Begitu pintu ruangan dibuka, Keyla terkejut melihat pak Pras sedang makan siang diruangan pribadi Arial.

“Pak Pras?”

“Eh, Key, sini makan siang sama papa.”

Keyla diam. Ia yang masih memegang handel pintu menoleh mendapati Arial berdiri dibelakang tubuhnya. Ia menatap Arial yang sedang menatapnya sinis. Ia pun teringat sesuatu mengenai pembuktian kalau ia bukanlah perempuan simpanan pak Pras.

Keyla melepaskan handel pintu dan melangkah pelan. Ia berdiri dihadapan pak Pras yang sedang mengelap mulutnya, “Pak, saya butuh bantuan bapak.”

“Boleh. Kamu butuh bantuan apa, Key? Bilang aja sama papa.”

“Saya... dituduh perempuan simpanan bapak karena memiliki kalung ini.” Keyla menunjukkan kalung Mutiara putih yang mengkilap indah pada pak Pras.

Pak Pras berdiri. Beliau menatap kalung itu lekat-lekat lalu melirik Arial, “Kamu masih belum berhenti?”

“Pa, Keyla ini cuma anak dari panti asuhan. Mana mungkin dia punya uang buat beli kalung Mutiara itu. Kalungnya pasti papa yang belikan ‘kan?”

“Papa gak pernah beliin Keyla kalung, karena papa tahu Key pasti menolak.”

“Terus papa mau bilang kalau itu memang kalung punya dia?”

“Ya kalau kalung itu memang punya Keyla, papa harus bilang apa?”

Arial membuang nafas kasar. Ia tidak puas dengan jawaban papa, tapi ucapan papa ada benarnya.

“Berhenti menuduh Keyla yang bukan-bukan, Rial. Keyla ini perempuan baik-baik. Kan papa udah bilang, papa sudah memastikannya dengan bertanya pada ibu panti. Kenapa kamu masih keukeuh nuduh Keyla seperti itu?”

“Karena Keyla gak bisa buktiin kalau dia bukan perempuan simpanan papa atau anak haram dari perempuan yang mungkin papa tiduri.”

Pak Pras menahan marah mendengar tuduhan dari anak tunggalnya.

“Semenjak ada dia kita terus berantem, pa. Baru dua hari loh, tapi dia udah bisa ambil kuasa atas papa.”

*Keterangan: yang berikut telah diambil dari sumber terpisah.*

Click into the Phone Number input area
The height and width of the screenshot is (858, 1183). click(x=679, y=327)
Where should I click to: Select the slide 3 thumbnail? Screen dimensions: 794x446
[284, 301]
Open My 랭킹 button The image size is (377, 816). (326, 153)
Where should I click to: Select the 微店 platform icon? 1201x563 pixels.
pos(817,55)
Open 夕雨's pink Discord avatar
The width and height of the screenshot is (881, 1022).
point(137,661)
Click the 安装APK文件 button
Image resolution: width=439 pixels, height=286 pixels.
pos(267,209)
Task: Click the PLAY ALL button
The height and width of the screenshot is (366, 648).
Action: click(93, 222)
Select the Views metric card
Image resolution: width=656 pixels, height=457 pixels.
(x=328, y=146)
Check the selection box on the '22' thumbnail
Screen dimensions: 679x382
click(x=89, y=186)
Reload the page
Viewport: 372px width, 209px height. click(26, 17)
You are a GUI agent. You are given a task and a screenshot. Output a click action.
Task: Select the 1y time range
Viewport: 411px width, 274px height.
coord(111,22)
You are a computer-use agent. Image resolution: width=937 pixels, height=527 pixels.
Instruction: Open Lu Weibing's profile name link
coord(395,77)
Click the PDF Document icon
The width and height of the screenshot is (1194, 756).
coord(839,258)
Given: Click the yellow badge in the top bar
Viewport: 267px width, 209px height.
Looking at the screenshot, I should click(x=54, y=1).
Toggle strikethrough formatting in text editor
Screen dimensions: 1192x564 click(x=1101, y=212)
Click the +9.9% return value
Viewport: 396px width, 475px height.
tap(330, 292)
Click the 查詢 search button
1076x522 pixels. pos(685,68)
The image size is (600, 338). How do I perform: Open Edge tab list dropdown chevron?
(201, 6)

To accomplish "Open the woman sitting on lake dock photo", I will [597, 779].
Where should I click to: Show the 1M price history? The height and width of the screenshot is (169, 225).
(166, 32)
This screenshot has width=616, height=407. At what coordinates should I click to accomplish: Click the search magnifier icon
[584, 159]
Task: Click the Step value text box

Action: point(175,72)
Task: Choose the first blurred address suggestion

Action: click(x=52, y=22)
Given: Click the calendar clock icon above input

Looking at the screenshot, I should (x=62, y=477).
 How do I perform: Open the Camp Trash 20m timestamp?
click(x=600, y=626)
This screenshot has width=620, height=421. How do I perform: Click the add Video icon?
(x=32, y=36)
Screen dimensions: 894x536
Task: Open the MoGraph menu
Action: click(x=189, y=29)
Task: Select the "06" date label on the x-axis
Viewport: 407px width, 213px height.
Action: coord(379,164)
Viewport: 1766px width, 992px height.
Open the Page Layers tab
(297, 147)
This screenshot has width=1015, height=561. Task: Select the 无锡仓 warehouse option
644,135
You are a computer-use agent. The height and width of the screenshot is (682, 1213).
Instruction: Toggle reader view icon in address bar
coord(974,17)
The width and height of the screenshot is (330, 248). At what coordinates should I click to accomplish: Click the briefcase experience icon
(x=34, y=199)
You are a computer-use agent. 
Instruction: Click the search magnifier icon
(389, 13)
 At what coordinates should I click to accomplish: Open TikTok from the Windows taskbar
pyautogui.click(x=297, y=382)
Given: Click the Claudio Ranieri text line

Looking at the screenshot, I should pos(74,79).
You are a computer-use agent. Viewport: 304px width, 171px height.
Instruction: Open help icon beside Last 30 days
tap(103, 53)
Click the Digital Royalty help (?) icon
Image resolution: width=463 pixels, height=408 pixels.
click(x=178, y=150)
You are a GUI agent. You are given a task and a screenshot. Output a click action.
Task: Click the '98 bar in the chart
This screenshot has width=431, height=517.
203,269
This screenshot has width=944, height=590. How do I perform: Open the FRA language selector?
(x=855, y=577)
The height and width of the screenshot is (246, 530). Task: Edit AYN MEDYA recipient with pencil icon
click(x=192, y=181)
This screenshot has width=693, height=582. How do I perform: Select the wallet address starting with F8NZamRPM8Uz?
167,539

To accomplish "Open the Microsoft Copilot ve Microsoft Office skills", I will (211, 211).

“Cukup, Arial! Keyla gak bisa berbuat apapun untuk membuktikan semua tuduhan kamu. Tapi papa bisa buktiin itu.”

“Papa mau buktiin dengan cara apa?”

“Papa bisa buktiin dengan cara menikahkan kalian.”

Arial dan Keyla yang mendengar itu saling bertatapan bingung.